Provide Rewards for Contributions

Rewards for performance are important because they provide feedback that employee efforts are recognized and worthwhile to management. One of the major stress theories, the Effort-Reward Imbalance Theory, recognizes that unrewarded effort can be stressful (Siegrist, Reference Siegrist1996). People whose efforts are unrewarded can feel exploited and unfairly treated.

There are many ways to reward employees, not all of which are monetary. Pay-for-performance systems can be effective if administered in a fair and transparent way, but systems in which most pay is linked to output (e.g., commission sales) can be stressful. Nonmonetary rewards can be as effective in terms of feedback and motivation. It is not a stretch to suggest that employees will work for praise, although obviously they will not work for praise alone. Providing praise and showing appreciation can enhance employee motivation because it provides feedback that their performance is good, and it signals that the employee is having a positive impact.

Praising employees and showing appreciation does not always come naturally to supervisors. Spector (Reference Spector2019a) offers five tips for using these sorts of rewards.

  • Show appreciation for both effort and results. Results ultimately come from effort, so you want to encourage employees to remain motivated even when they have not yet accomplished their goals. Rewarding effort can be used to motivate employees by acknowledging improved performance over time.

  • Appreciation can be shown with a simple “thank you”.

  • Be clear about what you are rewarding.
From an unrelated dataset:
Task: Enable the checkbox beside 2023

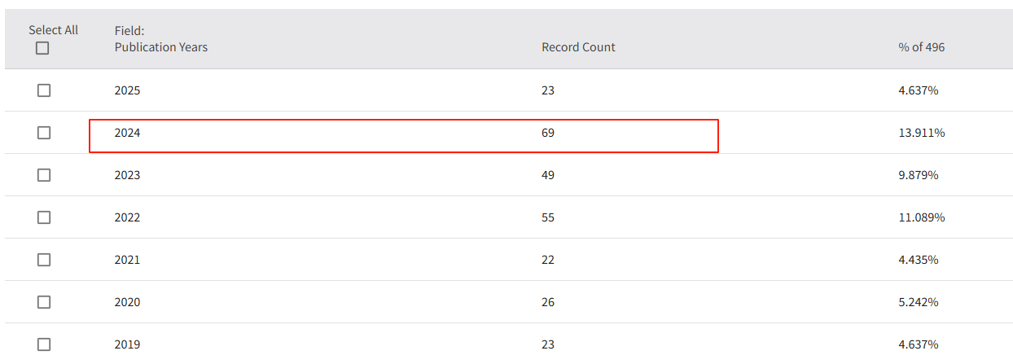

Thank employees for specific efforts or accomplishments (e.g., a new person best for monthly sales), rather than providing vague statements not tied to particular actions.

  • Use rewards to develop people. You can use the principle of successive approximations to reward employees for getting closer and closer to the level of performance you need. Reward an employee for initial efforts, and as performance improves over time, give occasional praise for doing better.

  • Rewards need to be fair. Set your own standards and process for providing rewards and then apply them equally to all employees. Praising one employee and ignoring others can create bad feelings and conflict within a group. You need to acknowledge your stars, but average performers also need appreciation and recognition to maintain efforts to improve.

From Fatigue to Health

The scientific field of employee health and well-being is barely one hundred years old. It began with a focus on fatigue during a war in Europe when understanding what drives employee efforts was a matter of survival. In Britain, there was an immediate recognition that employee health and well-being were tied to job conditions that led at least in part to an employee-centered approach to understanding the human side of the workplace moving forward. At the same time, in the United States, there was a focus primarily on factors that would lead to job performance, with little regard for the impact on employees. Thus, Taylor’s Scientific Management, which used evidence-based approaches to maximize productivity, was more embraced in North America than in Britain (Kreis, Reference Kreis1995).

They may have followed different paths across the Atlantic, but by the twenty-first century, the importance of worker health and safety was recognized not only in Europe and North America, but by researchers across the world. The study of the psychosocial aspects that are the heart of the field of OHP has become almost universal. This can be seen in the rapid expansion of this field in terms of the research being published and the number of outlets available.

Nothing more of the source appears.